In this paper, a new sustainable COVID-19 medical waste supply chain network for location and allocation decisions considering detoxification centers and waste management has been developed. Additionally, an MILP model has been formulated to the total costs, social responsibility, and environmental effects. Then, an FIS to forecast the COVID-19 medical wastes has been suggested. Then, people have been divided into four groups containing healthy people, suspicious, suspected of mild COVID-19, and suspicious. In the mathematical model, disposal centers, potential location for temporary detoxification centers, and existing detoxification centers simultaneously are considered for the first time. In addition, the location and distribution decisions of the COVID-19 medical wastes simultaneous are determined. Accordingly, a new heuristic method based on the artificial intelligence methods namely GOA and TS algorithms called modified Grasshopper Optimization Algorithm and Tabu Search (MGOTSA) has been developed for the first time in this paper to solve the presented model. Also, the GOA algorithm gets stuck in local optima, based on the poor exploitation and exploration. In the current work, a neighbor method from the TS algorithm is incorporated for the attained the best solution from the main loop of the GOA in each iteration to modify the efficiency of GOA. The Taguchi method has been utilized to tune and control the algorithm’s parameters. Then, to show the efficiency of the proposed algorithms, algorithms have been compared based on CPU time and assessment metrics. As a result, the MGOTSA algorithm had high quality and convergence than the TS and GOA algorithms as well as had low CPU. The results indicate that temporary detoxification centers 2, 7, and 10 are not established. Also, the results of sensitivity analysis show that, the longer the fever and headache last, the more the membership function moves to type 5. As demand increases, the number of established detoxification center increases. For instance, a 30% increase in demand will lead to the establishment of 10 detoxification center. Finally, as the amount of waste generated increases, the environmental effect increases. Eventually, a real case study in Tehran/Iran during the COVID-19 condition has been suggested to validate the developed model. The results of the FIS indicate that the decision-makers should utilize an FIS to forecast the COVID-19 medical waste.

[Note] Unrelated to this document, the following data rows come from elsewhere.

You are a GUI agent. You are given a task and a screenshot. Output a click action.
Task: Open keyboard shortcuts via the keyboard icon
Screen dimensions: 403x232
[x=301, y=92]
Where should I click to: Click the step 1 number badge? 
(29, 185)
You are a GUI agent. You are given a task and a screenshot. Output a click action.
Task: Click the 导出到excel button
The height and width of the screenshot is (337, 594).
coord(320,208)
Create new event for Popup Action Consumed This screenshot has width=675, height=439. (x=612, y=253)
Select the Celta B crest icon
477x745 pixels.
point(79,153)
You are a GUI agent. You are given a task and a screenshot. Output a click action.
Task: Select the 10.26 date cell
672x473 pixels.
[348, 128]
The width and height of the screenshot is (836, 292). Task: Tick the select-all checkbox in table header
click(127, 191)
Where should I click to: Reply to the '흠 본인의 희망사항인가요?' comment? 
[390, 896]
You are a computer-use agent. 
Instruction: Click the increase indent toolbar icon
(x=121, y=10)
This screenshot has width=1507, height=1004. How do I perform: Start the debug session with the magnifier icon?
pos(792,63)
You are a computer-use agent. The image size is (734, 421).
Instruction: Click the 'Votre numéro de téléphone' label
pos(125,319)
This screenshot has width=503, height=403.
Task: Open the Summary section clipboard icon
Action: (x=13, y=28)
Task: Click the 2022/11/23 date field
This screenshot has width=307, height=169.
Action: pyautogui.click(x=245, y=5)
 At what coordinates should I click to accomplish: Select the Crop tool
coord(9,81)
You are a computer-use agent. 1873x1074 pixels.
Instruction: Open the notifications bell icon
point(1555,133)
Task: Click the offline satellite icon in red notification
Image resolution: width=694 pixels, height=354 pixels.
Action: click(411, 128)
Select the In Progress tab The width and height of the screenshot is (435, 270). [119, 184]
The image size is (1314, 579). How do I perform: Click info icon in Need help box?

There are several research directions that can be further followed according to this study. The proposed model in this study can be extended with sustainability, resiliency, and efficiency concepts. In addition, some resiliency measures can be used in order to enhance the efficiency of the suggested model. Other objective functions can be studied in the model, such as transportation risk minimization. Also, uncertainty methods such as fuzzy, robust, stochastic, and so on can be utilized to cope with uncertain parameters. We can recommend that the interested researchers add treatment, recycling, and disposal centers to the presented network. In terms of the solution methods, other approaches such as exact methods (benders decomposition, Lagrangian relaxation, etc.) and other meta-heuristics can be used to solve the proposed model. Finally, Internet-of-Things concepts can be added to the proposed model.